10. As to the amount of expenditure which will fall on the Colony, I am to observe that contracts for building in Hong Kong are made in dollars, and that the purchasing power of silver with regard to local labour and materials has so far not fallen so much as it has with respect to gold.

11. I am to add that the burden on the Colony would consequently be more correctly expressed in dollars than in sterling, and with less chance of misconception.

RALPH THOMPSON,

No. of Item in Estimate accompanying Hong Kong 4568 Description of Service Authorized Expended Completed In hand 1 Barracks for Hong Kong Regiment at Kowloon, exclusive of European Officers' quarters £574 Completed 4 Barracks for Royal Artillery at Lyemoon £9,082 £17 In hand 5 Purchase of Lazaretto £3,167 6 Barracks for Royal Artillery at Stonecutter's Island £5,408 In hand 14 Royal Engineer workshops (part of) £150 Completed 13 Valuation of War Department property £5,408 Authorized and in hand Contingencies £50 £11 Total expenditure up to 30th June, 1893 £18,431

No. 10.

Colonial Office to War Office.

Downing Street,

15th May, 1894.

I am directed by the Marquis of Ripon to request you to inform Mr. Secretary Campbell-Bannerman, that his Lordship deferred answering your Hong Kong 2 letter,* of 12th February last, on the subject of additional barrack accommodation for the garrison at Hong Kong, in anticipation that he would shortly receive a letter from the Treasury, giving a memorandum of the conclusions arrived at by the conference held in December last, on the question of the surrender of military lands in the Colonies.

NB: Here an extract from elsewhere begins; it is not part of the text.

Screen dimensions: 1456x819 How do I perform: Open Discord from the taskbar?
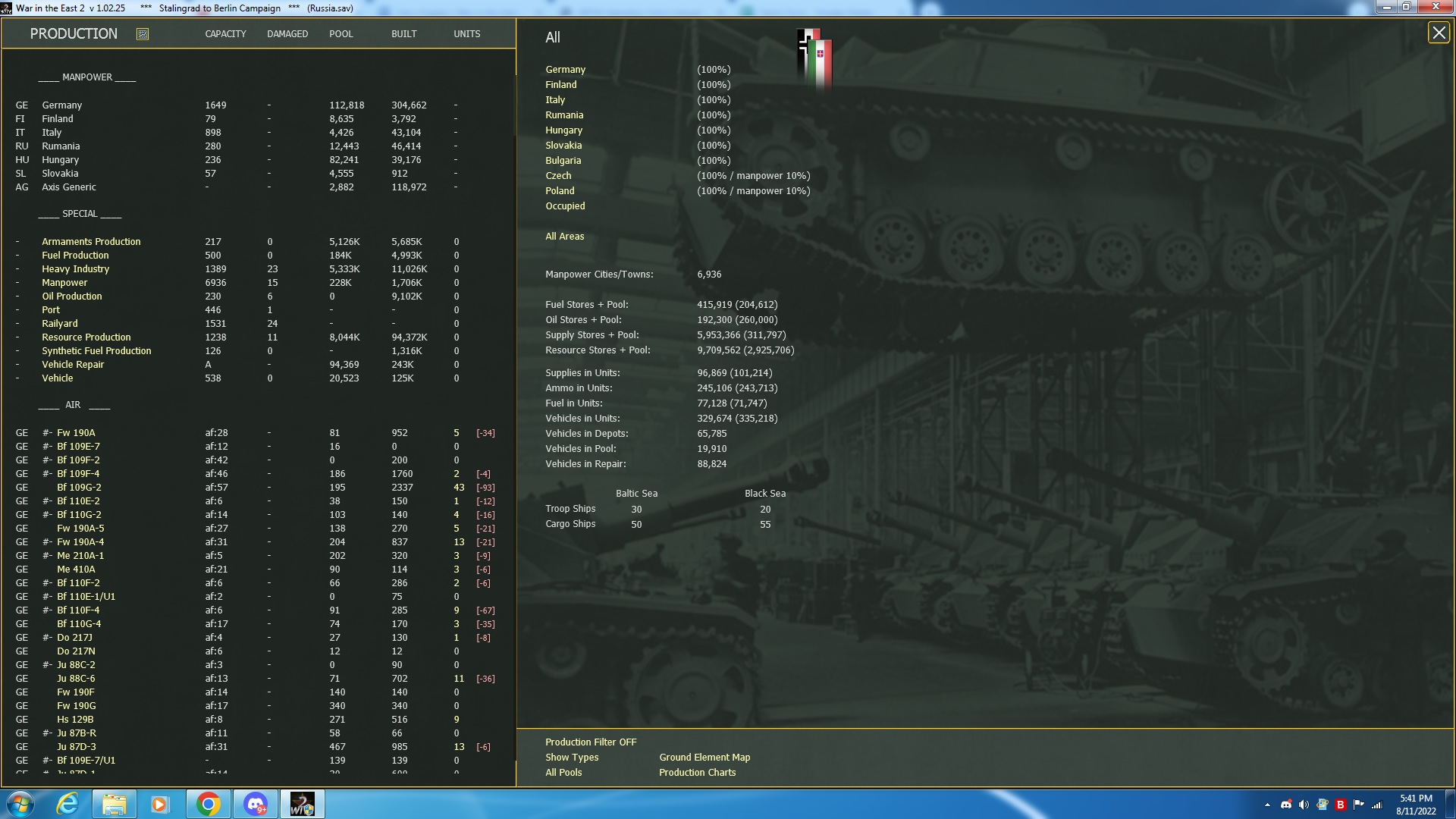[256, 803]
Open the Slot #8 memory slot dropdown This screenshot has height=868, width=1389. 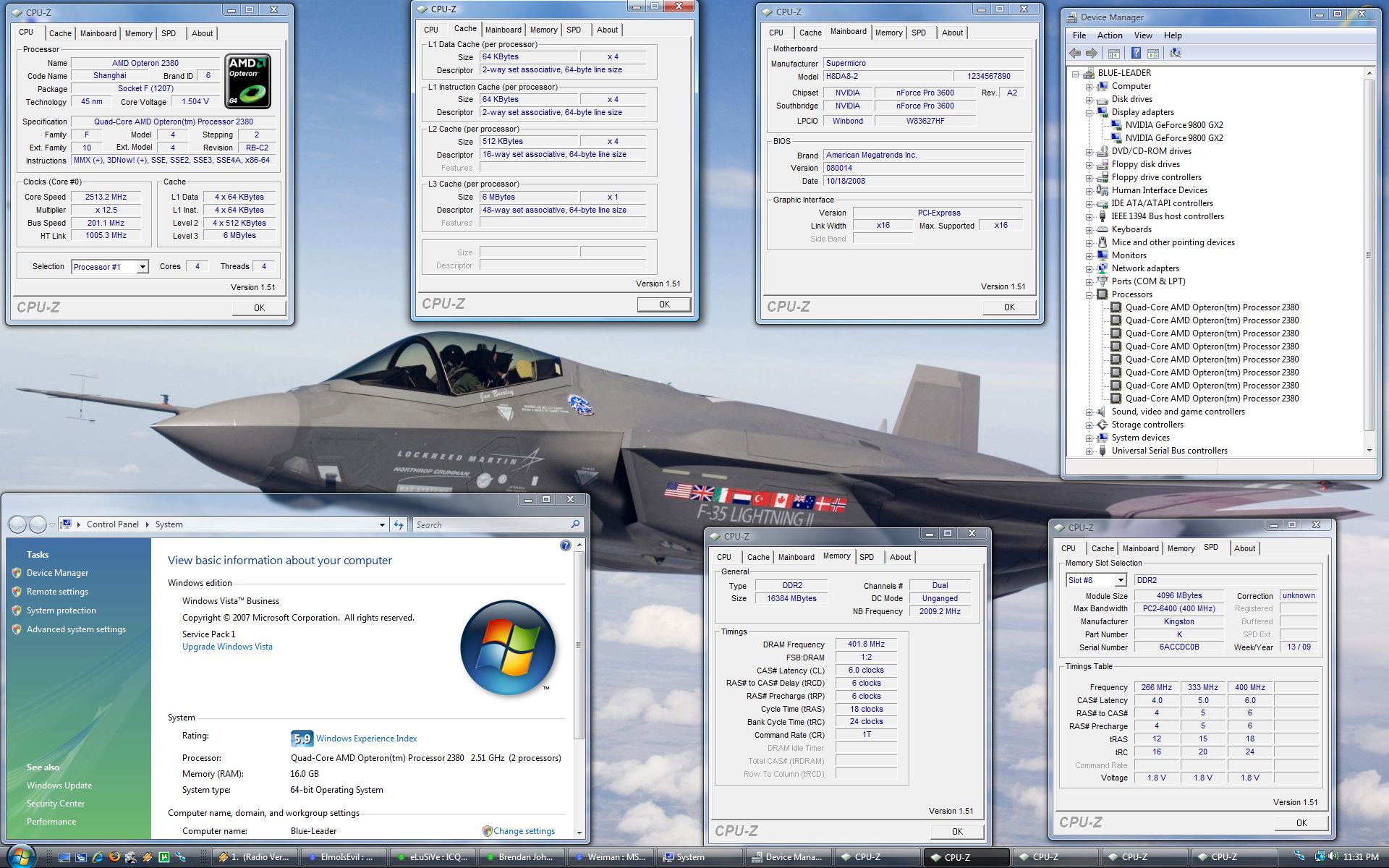[1120, 580]
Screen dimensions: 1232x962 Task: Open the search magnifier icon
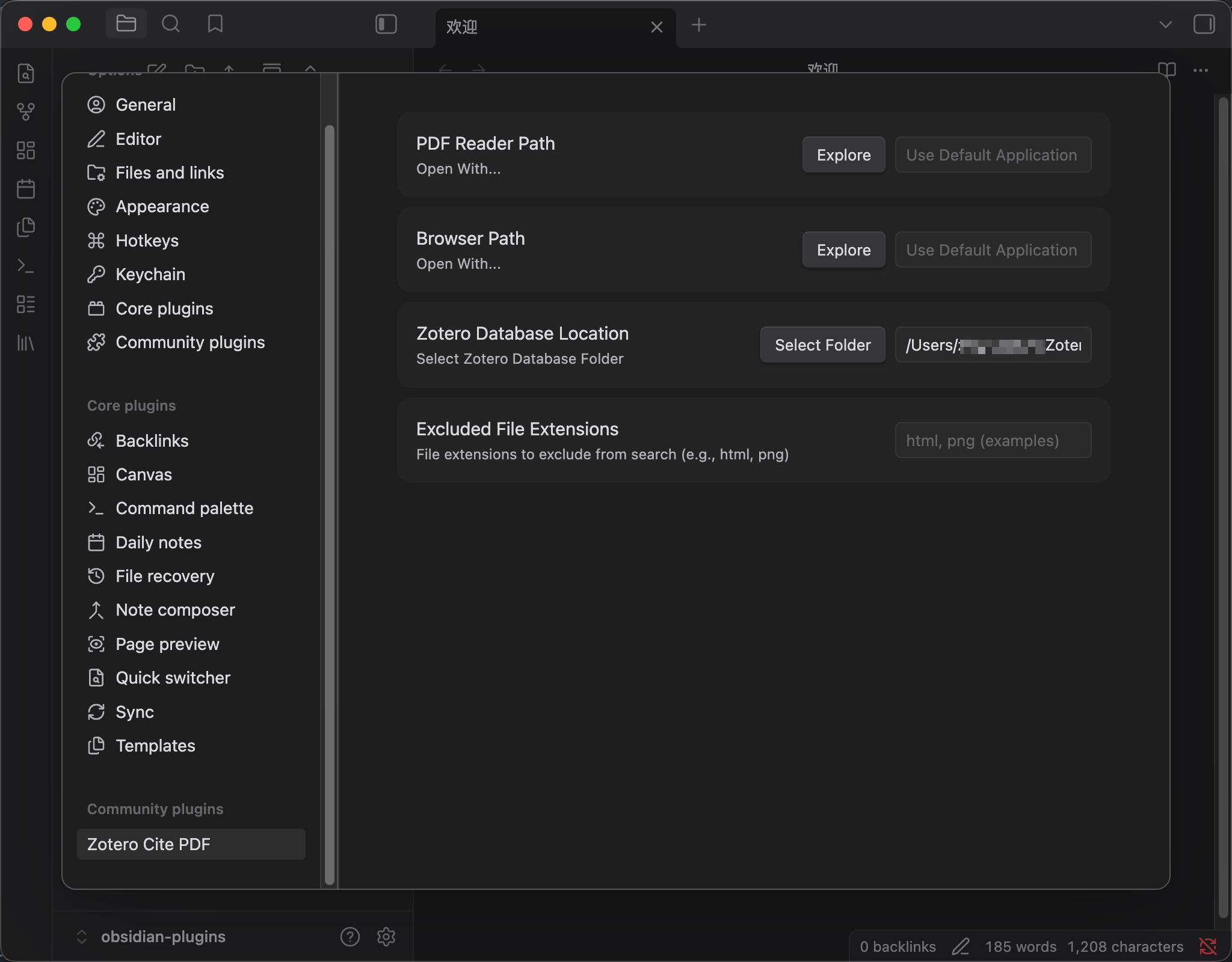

2. That memorandum has now been received from the Treasury; but until it is known what are the exact sites which are required for the accommodation of the Asiatic Artillery and of the musketry detachment, and what these sites will cost, if they are not Crown land, or if they are Crown land, what is their value, to be credited to the Colony, as against the value of Murray Battery, &c., for which the War Office will claim credit (when those sites are surrendered to the Colony), his Lordship is unable to estimate what will be the gross or net cost of the new barracks, and is not in a position to consider what proportion of the cost the Colony can afford to pay.